===== Extracted information =====
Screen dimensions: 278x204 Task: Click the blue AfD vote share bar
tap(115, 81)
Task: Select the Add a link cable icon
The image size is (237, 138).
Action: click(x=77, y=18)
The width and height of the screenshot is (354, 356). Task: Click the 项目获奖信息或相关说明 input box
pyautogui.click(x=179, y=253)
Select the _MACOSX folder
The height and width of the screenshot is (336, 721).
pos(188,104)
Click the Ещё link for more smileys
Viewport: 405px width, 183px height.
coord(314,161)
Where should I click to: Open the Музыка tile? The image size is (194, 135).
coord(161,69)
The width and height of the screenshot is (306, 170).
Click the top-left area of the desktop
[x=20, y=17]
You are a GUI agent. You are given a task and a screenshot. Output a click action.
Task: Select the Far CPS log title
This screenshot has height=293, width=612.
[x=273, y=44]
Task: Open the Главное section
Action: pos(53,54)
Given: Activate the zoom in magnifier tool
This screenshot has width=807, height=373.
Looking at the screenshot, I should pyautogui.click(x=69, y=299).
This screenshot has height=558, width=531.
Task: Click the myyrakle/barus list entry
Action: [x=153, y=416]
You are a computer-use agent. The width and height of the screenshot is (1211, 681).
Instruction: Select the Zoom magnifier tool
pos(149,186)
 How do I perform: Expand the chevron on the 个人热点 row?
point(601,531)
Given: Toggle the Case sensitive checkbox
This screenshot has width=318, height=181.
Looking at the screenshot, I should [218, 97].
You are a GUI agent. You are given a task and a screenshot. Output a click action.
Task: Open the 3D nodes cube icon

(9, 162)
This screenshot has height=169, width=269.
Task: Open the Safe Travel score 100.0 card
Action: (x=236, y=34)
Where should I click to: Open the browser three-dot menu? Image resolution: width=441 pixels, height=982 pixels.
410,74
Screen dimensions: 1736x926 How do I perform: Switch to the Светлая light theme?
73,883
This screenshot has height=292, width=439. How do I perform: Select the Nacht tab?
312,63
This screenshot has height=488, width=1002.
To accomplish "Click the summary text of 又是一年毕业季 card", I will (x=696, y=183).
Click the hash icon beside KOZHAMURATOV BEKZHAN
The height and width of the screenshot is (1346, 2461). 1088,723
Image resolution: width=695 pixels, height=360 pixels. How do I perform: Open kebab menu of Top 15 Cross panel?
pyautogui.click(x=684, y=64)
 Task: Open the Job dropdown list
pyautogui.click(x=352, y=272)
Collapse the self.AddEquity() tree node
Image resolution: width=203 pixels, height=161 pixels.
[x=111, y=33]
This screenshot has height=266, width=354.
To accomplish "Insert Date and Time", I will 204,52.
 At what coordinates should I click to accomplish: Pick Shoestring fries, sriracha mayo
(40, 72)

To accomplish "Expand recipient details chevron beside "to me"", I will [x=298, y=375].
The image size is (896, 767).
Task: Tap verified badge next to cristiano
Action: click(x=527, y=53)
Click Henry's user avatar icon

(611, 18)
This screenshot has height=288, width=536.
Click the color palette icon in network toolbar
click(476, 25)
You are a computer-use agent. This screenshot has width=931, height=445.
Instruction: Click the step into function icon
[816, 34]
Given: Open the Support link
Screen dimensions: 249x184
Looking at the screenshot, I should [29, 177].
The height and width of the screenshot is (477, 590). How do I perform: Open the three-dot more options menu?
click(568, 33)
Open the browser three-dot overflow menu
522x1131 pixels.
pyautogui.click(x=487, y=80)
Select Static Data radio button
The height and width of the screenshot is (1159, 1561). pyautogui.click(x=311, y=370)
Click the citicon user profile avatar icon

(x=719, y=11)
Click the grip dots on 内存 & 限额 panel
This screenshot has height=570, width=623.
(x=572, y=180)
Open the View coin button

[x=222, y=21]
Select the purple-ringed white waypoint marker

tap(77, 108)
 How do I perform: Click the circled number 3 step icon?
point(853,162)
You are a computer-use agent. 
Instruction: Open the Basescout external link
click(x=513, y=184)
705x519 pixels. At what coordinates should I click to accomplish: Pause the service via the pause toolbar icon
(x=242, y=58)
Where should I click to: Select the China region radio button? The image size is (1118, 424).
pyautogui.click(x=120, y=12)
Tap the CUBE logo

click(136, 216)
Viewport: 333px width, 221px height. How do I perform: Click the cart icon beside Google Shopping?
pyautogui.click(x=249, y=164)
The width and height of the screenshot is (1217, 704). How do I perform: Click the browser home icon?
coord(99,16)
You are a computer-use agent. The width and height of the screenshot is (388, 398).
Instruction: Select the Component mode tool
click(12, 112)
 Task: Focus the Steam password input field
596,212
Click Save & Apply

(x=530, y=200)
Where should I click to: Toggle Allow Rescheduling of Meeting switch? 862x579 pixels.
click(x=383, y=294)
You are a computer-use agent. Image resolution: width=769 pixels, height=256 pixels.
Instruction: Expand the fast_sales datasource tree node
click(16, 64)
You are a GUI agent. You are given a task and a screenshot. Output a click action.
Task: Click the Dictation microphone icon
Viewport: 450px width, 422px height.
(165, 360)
=====
-- Written problem --
List every line of the items above that contains the string "Select". Case counts.

-- Written response --
Task: Select the Add a link cable icon
Select the _MACOSX folder
Task: Select the Far CPS log title
Instruction: Select the Zoom magnifier tool
This screenshot has height=292, width=439. How do I perform: Select the Nacht tab?
Select Static Data radio button
Select the purple-ringed white waypoint marker
Where should I click to: Select the China region radio button? The image size is (1118, 424).
Instruction: Select the Component mode tool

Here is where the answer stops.